El alcalde de Nueva York, Zohran Mamdani, adoptó una serie de recomendaciones para reforzar la protección de inmigrantes ante los crecientes reclamos de cooperación del Gobierno federal en materia migratoria.
Las medidas surgen de la auditoría realizada bajo la Orden Ejecutiva 13, firmada por Mamdani el 6 de febrero. Esa orden buscaba revisar cómo responden las agencias municipales ante interacciones con autoridades federales de inmigración.
Nueva York mantiene políticas de “ciudad santuario”. Eso significa que sus agencias locales limitan la cooperación con ICE, salvo en casos específicos y, por lo general, cuando existe una orden judicial.
Una auditoría sobre agencias municipales
El informe, titulado “Executive Order 13 Audit”, fue elaborado por el Comité Interinstitucional de Respuesta. Este grupo revisó políticas internas de distintas agencias para detectar fallas, vacíos y prácticas que pudieran exponer a inmigrantes a acciones federales.
La ciudad busca una respuesta más uniforme ante redadas, solicitudes de información y presencia de agentes migratorios en instalaciones municipales.
El informe recuerda que casi el 40 % de los residentes de Nueva York nació en el extranjero. Si se incluye a sus hijos, la cifra supera el 60 %.
Más detenciones de ICE
La auditoría señala que, entre el 20 de enero de 2025 y el 10 de marzo, ICE detuvo a 5.567 personas en Nueva York.
Esa cifra representa un aumento de 71 % en comparación con el mismo periodo de la administración anterior.
El informe también advierte que ICE intensificó su vigilancia sobre albergues, elevó sus solicitudes de retención al Departamento de Corrección y a la Policía, y utilizó tácticas descritas como agresivas o engañosas.
Cambios en llamadas al 911 y albergues
Una de las recomendaciones adoptadas establece que si una llamada al 911 reporta presencia de agentes migratorios, la División de Comunicaciones deberá notificar a altos mandos del Departamento de Policía.
La Policía deberá enviar a un oficial para supervisar la situación.
Otra medida ordena al Departamento de Servicios Sociales actualizar sus manuales de entrenamiento. El objetivo es que ningún empleado ceda ante órdenes administrativas de ICE y que el personal exija una orden firmada por un juez.
También se prohíbe que ICE use estacionamientos o terrenos de la ciudad como bases operativas para redadas.
Menos información para ICE
Mamdani también adoptó una recomendación dirigida al Departamento de Corrección. La agencia ya no deberá emitir informes a ICE sobre la nacionalidad de las personas detenidas.
La ciudad también aplicará controles más estrictos sobre contratistas tecnológicos. La intención es evitar que herramientas digitales o bases de datos municipales sean usadas para vigilar a comunidades inmigrantes.
Este punto responde a una preocupación creciente: que la cooperación indirecta con empresas tecnológicas pueda exponer información sensible de residentes.
Confianza en servicios públicos
La administración municipal sostiene que estas medidas buscan proteger la confianza entre comunidades inmigrantes y agencias locales.
El argumento es simple. Si las personas temen que acudir a un hospital, una escuela, un albergue o una oficina municipal pueda exponerlas a ICE, pueden dejar de buscar ayuda.
Eso afecta la salud pública, la educación, la seguridad y la participación cívica.
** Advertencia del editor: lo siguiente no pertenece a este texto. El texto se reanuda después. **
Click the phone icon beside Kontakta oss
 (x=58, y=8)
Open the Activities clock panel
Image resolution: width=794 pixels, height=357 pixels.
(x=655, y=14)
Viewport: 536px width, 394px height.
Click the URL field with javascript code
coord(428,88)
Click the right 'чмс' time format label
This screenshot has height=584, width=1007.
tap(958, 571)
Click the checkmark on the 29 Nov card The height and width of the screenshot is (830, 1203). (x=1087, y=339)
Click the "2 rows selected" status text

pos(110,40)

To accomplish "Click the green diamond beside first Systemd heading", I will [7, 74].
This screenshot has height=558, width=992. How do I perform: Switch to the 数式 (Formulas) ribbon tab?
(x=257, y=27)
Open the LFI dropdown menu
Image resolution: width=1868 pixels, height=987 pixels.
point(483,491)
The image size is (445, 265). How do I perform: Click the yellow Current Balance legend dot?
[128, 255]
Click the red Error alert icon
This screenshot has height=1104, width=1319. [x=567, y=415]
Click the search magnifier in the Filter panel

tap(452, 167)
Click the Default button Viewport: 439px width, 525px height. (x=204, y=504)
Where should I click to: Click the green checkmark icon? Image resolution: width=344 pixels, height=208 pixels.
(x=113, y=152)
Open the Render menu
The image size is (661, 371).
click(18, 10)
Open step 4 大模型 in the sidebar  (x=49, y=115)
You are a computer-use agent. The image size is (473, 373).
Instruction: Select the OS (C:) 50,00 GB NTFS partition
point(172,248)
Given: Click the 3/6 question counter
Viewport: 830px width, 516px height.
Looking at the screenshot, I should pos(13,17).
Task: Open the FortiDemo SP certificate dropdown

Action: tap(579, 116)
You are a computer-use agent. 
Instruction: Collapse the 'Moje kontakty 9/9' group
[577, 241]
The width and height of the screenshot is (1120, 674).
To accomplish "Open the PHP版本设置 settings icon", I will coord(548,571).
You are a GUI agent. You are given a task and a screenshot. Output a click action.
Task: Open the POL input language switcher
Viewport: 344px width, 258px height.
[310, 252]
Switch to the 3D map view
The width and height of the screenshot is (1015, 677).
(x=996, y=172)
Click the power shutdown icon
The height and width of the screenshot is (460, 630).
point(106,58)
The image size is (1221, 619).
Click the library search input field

Mamdani ha defendido que la ciudad debe garantizar que todos sus residentes puedan acceder a servicios esenciales sin miedo.
Un choque con Washington
Las nuevas medidas llegan en medio de una fuerte tensión entre ciudades santuario y el Gobierno federal.
La administración de Donald Trump ha presionado a gobiernos locales para colaborar más con operaciones migratorias. Nueva York, por su parte, insiste en que proteger a sus comunidades inmigrantes también es una cuestión de seguridad pública.
El pulso no terminará con esta auditoría. Pero las recomendaciones adoptadas dejan más clara la postura de la ciudad: las agencias municipales no deben actuar como extensión de ICE.
Para miles de inmigrantes en Nueva York, el mensaje oficial es directo. La ciudad quiere cerrar vacíos, limitar la cooperación no obligatoria y reducir el miedo a usar servicios públicos.